#### Fragmento seleccionado:
+++

Aquellos años de la Escuela
Julio Sánchez Mingo
A Fernando Sánchez-Arjona y Eyralar,
Santiago García de Paredes, Miguel Ángel López Conde, Quique
Rodríguez Segura, Pepe Carrascosa Salmoral y Juan Luis Lazaga Fiol,
in memoriam
La
pasada semana nos reunimos
a comer los compañeros de promoción de la Escuela, por primera vez
en muchísimos años. La víspera, preso de la nostalgia, mi mente
empezó a rebobinar y a recordar aquellos tiempos de estudiante.
Éramos unos perfectos irresponsables,
insensatos, inconscientes e inocentes, pero, precisamente por eso,
muy felices. ¡Los años de la juventud! Aquella bendita institución
era un desastre desde el punto de vista académico. Eso sí, el nivel
de exigencia era altísimo, de los más altos de la universidad
española. Nuestro objetivo no era otro que aprobar, la idea de
formarnos no la contemplábamos y estábamos en manos de un cuerpo
docente que era un conjunto de reinos de taifas, donde cada uno
velaba por sus intereses y remaba en la dirección que mejor le
cuadraba. Un centro dedicado, teóricamente, a la formación de
ingenieros para la industria pesada hacía que desayunaras con
Heisenberg, del que te habías hecho íntimo, o te enfrentaras a una
barrera de potencial, cabalgando a lomos de un electrón.
Los dos primeros
cursos eran selectivos. La parte de una asignatura de criba feroz,
donde precisamente aparecía nuestro amigo Heisenberg, estaba
impartida por un oscuro y
siniestro profesor de bata blanca, al que no vi sonreír en todos
aquellos años. Un día, un grupito de descerebrados decidimos
tomarnos la revancha y, ni cortos ni perezosos, delante de la
Escuela, a la luz del día, desmontamos el tapacubos de una de las
ruedas de su 4 Latas, pusimos
unas chinitas y volvimos a armarlo. Nunca supimos si se volvió loco
con el ruido al rodar y si detectó pronto el origen de los grillos,
que tanto molestan a los conductores.
Tuvimos
un catedrático, maestro de la escabechina, senador del Reino, que
también se hizo famoso ¡en toda España! por sus suspensos, al que
cantábamos al ritmo de la música del chotis Madrid
de Agustín Lara: « --- , --- , --- , demócrata, ingeniero, gran
cabrón, --- , --- , --- , en Soria estarías mucho mejor... ». Yo
aprobé su asignatura en una repesca oral, en la pizarra, en un
examen que consistía en resolver cinco problemas, sin poder
consultar libro alguno. Al primero que se fallaba ¡a la calle!

+++

#### Material de consulta:
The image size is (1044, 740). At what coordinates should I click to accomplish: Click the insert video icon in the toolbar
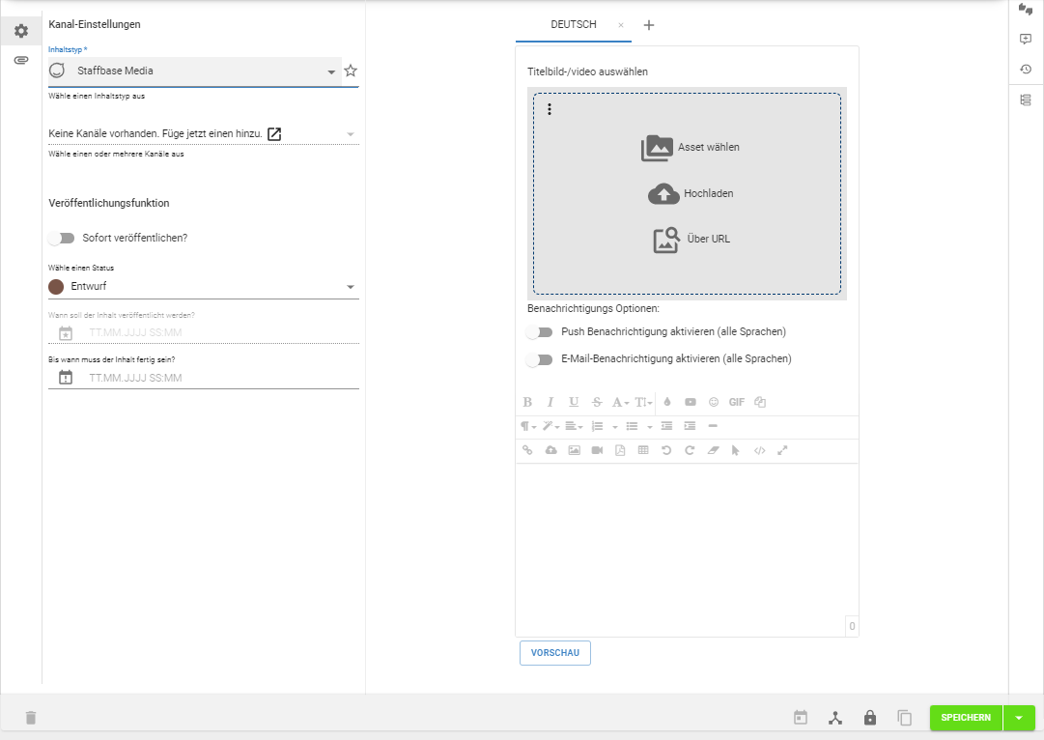tap(597, 449)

+++

#### Consigna 1:
Según el fragmento, ¿cuántos problemas había que resolver en la repesca oral en la que el autor aprobó la asignatura del catedrático?
#### Consigna 2:
Reproduce literalmente el pasaje del fragmento que va desde "Aquellos años de" hasta "tiempos de estudiante.", ambos incluidos.
#### Consigna 3:
Traduce al inglés esta oración del fragmento: "Los dos primeros cursos eran selectivos."

#### Respuesta 1:
Cinco problemas.

#### Respuesta 2:
Aquellos años de la Escuela
Julio Sánchez Mingo
A Fernando Sánchez-Arjona y Eyralar,
Santiago García de Paredes, Miguel Ángel López Conde, Quique
Rodríguez Segura, Pepe Carrascosa Salmoral y Juan Luis Lazaga Fiol,
in memoriam
La
pasada semana nos reunimos
a comer los compañeros de promoción de la Escuela, por primera vez
en muchísimos años. La víspera, preso de la nostalgia, mi mente
empezó a rebobinar y a recordar aquellos tiempos de estudiante.

#### Respuesta 3:
The first two years were selective.